Now that the country has started to gradually ease the lockdown, not everyone has been so eager to go back to their old lives.

Many have become used to staying in the comfort zone of their homes and have organised their domestic lives so that it co-exists well with their work from home.

Many say they quickly adapted to the silence outside their windows and to talking to their neighbours on their balconies.

Twenty-five percent of Italians are still fearful of contracting the virus and are anxious at the idea of getting on public transport, even if they are wearing masks and gloves, and in spite of being aware that only a limited number of people are allowed on at a time.

Seats indicating social distancing are seen in a subway train, as Italy begins a staged end to a nationwide lockdown due to the spread of the coronavirus disease (COVID-19), in Rome, Italy May 4, 2020.
Seats indicating social distancing are seen in a subway train, as Italy begins a staged end to a nationwide lockdown due to the spread of the coronavirus disease (COVID-19), in Rome, Italy May 4, 2020. REUTERS - Remo Casilli

These feelings are expected to linger for many months. Psychologists say people that are more easily adaptable (like young people) will find it easier to return to their old lives but are also likely to take less precautions at a time when the coronavirus is far from having been defeated.

Adults who were able to continue with their jobs throughout this time will also find it easier as this aspect of their lives did not really change very much.
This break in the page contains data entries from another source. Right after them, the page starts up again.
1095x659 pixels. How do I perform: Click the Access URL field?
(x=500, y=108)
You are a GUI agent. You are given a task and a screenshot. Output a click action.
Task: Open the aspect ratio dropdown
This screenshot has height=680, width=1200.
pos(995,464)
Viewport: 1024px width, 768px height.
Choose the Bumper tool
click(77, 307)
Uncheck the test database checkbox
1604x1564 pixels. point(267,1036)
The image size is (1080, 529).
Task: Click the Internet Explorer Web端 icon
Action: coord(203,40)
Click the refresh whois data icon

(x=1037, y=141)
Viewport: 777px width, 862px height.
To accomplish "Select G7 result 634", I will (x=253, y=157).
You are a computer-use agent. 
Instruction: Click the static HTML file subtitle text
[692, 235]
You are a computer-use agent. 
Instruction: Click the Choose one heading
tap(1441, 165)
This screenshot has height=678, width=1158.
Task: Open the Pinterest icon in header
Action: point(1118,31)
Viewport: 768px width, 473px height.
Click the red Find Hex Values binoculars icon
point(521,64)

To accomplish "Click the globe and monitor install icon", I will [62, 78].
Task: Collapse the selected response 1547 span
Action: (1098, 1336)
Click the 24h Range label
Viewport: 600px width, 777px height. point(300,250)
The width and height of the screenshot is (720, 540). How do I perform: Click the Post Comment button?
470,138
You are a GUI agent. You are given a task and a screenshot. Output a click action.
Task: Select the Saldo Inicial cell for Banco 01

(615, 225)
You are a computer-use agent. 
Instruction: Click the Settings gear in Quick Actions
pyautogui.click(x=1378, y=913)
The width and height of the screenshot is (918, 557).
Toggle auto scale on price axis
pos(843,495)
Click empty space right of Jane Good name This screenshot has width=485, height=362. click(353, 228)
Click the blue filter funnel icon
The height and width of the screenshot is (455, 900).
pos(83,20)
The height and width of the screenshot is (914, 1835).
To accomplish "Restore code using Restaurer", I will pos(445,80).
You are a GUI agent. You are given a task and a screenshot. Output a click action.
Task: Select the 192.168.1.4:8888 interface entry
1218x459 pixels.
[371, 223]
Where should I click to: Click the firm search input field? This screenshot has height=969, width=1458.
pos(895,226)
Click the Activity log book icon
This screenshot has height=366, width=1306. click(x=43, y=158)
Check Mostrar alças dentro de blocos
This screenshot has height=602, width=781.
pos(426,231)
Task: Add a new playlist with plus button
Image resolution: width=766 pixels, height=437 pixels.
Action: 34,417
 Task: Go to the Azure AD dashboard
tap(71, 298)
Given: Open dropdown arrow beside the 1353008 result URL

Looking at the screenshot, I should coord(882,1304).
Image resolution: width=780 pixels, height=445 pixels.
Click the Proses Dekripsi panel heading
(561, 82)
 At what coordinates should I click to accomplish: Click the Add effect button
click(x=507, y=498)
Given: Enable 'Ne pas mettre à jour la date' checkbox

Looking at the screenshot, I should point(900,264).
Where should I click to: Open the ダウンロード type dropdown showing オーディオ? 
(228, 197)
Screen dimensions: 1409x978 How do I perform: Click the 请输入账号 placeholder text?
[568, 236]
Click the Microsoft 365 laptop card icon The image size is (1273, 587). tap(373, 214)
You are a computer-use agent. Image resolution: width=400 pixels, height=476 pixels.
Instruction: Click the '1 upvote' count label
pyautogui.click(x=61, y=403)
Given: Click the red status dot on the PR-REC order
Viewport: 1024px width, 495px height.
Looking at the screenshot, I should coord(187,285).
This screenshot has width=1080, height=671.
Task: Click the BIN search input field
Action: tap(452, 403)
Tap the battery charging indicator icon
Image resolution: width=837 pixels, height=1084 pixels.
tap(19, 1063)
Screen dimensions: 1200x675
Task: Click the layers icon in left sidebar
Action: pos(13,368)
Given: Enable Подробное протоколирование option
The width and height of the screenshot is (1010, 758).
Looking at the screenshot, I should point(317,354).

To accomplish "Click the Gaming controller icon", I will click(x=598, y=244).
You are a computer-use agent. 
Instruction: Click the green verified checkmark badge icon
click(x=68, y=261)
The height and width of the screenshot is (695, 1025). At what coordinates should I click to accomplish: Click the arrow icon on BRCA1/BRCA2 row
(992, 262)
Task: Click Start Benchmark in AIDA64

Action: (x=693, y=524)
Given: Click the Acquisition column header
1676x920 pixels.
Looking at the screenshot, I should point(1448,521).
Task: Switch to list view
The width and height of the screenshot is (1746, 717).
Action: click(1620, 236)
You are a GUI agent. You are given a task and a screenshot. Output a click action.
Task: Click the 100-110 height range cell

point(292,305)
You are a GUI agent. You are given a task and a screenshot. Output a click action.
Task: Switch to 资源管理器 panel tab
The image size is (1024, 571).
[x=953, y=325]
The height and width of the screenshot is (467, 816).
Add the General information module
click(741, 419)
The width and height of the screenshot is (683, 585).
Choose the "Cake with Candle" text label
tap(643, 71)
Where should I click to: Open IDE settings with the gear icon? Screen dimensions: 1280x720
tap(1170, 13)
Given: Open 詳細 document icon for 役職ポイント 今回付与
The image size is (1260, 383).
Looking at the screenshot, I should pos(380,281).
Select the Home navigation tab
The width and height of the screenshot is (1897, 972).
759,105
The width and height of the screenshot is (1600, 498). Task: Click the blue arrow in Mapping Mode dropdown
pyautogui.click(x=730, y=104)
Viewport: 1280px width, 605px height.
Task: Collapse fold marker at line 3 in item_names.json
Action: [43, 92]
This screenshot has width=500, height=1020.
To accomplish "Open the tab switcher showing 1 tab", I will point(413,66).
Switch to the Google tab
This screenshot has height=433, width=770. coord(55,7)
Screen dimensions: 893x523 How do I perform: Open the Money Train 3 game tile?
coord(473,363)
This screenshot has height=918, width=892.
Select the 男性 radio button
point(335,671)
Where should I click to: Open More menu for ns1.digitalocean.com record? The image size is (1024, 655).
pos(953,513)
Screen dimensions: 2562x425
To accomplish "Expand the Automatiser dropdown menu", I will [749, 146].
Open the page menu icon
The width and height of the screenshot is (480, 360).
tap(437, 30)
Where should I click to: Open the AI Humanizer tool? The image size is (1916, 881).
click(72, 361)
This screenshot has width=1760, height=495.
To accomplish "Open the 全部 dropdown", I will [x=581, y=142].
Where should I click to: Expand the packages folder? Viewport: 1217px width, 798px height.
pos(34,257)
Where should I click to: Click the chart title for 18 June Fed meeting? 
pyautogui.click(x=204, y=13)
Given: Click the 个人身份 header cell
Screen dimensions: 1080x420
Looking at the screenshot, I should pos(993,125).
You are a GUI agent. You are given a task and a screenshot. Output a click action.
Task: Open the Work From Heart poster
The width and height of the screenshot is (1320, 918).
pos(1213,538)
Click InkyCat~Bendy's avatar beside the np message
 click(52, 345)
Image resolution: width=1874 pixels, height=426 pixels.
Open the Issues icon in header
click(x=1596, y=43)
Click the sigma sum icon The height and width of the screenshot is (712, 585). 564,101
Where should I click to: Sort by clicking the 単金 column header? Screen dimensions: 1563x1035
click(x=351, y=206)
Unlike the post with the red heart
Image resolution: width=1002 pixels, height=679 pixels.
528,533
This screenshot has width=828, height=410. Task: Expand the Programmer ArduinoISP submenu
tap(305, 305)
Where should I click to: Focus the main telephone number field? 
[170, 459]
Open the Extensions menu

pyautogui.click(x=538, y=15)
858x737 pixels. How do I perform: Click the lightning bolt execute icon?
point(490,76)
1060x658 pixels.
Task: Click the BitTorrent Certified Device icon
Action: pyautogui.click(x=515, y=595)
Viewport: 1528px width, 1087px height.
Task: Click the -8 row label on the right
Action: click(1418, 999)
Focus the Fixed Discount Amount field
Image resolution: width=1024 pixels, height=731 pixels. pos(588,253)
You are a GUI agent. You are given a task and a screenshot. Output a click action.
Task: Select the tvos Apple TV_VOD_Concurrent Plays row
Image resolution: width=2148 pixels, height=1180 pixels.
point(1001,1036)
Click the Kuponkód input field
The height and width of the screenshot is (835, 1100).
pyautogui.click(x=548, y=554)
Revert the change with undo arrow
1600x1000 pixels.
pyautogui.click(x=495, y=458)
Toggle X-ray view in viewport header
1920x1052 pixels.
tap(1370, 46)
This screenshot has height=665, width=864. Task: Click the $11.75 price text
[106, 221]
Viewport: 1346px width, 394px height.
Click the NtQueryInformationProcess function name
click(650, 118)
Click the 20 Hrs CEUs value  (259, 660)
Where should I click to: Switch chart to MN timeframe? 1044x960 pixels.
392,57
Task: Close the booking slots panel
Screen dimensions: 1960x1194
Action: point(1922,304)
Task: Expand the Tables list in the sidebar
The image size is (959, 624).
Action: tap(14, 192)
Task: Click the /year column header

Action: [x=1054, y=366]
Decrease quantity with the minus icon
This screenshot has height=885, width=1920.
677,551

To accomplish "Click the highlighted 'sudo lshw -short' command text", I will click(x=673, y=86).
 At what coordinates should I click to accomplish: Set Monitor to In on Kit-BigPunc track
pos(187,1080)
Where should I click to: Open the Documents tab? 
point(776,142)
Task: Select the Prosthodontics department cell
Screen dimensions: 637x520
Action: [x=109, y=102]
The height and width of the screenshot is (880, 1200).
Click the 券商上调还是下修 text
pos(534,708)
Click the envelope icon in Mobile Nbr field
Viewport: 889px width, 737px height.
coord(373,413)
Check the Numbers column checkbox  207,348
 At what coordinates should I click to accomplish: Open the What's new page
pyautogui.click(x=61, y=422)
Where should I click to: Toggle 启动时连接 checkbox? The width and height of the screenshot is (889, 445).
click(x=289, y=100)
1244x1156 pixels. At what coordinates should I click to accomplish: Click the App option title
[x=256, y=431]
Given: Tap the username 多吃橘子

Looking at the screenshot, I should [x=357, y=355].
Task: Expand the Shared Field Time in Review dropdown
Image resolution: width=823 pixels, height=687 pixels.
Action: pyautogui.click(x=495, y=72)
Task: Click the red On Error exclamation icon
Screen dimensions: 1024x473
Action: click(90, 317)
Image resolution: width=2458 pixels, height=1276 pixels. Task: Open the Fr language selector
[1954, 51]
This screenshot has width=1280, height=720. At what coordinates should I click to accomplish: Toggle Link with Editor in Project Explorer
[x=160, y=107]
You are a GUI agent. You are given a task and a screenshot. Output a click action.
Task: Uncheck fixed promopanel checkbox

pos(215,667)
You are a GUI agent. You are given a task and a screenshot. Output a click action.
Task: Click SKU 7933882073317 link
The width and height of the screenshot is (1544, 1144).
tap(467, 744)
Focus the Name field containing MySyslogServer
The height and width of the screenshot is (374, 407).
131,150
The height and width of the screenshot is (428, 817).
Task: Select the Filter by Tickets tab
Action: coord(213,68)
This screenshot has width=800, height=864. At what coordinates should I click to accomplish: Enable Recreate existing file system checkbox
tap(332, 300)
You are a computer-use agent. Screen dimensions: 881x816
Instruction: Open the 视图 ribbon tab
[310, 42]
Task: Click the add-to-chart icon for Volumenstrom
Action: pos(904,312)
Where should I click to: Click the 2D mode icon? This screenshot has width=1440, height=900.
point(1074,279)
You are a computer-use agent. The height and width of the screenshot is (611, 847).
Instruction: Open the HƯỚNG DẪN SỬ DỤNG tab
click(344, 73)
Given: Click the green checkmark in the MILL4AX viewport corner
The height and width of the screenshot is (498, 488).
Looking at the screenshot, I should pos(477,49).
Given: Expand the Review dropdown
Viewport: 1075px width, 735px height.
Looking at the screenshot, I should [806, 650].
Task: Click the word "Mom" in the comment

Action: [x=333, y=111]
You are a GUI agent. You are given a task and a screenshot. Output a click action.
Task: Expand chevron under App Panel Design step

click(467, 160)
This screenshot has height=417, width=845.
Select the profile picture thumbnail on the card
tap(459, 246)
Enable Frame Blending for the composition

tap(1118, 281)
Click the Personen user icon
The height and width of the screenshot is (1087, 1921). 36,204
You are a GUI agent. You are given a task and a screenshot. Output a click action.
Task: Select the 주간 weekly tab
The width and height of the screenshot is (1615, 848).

Many elderly people have not seen their children and grandchildren for months, and may not yet be able to see them for some time. The different conditions in which people have had to live their isolation will certainly have different psychological effects, namely if a person was on their own, if they tested positive, became sick, or lost a loved one.

People wearing protective face masks walk past the Colosseum, as Italy begins a staged end to a nationwide lockdown due to the spread of the coronavirus disease (COVID-19), in Rome, Italy May 6, 2020
People wearing protective face masks walk past the Colosseum, as Italy begins a staged end to a nationwide lockdown due to the spread of the coronavirus disease (COVID-19), in Rome, Italy May 6, 2020 REUTERS - Guglielmo Mangiapane

Ghost towns

People who did not suffer any of these situations during their isolation will find it easier to return to the streets and resume their lives.

The lasting mark that will undoubtedly stay with Italians is having seen their cities, towns and villages like never before: completely devoid of life.

The pictures of the Colosseum in Rome with no tourists or no lines outside the Uffizi Museums in Florence and the Venice canals with no gondolas will stay in people’s minds here forever, as will the pictures of the army trucks taking away hundreds of dead bodies in the northern Italian town of Bergamo.

The image that will likely be the most impossible to delete from memory for Italians the one of Pope Francis praying on his own in an empty Saint Peter’s Square on Easter Sunday.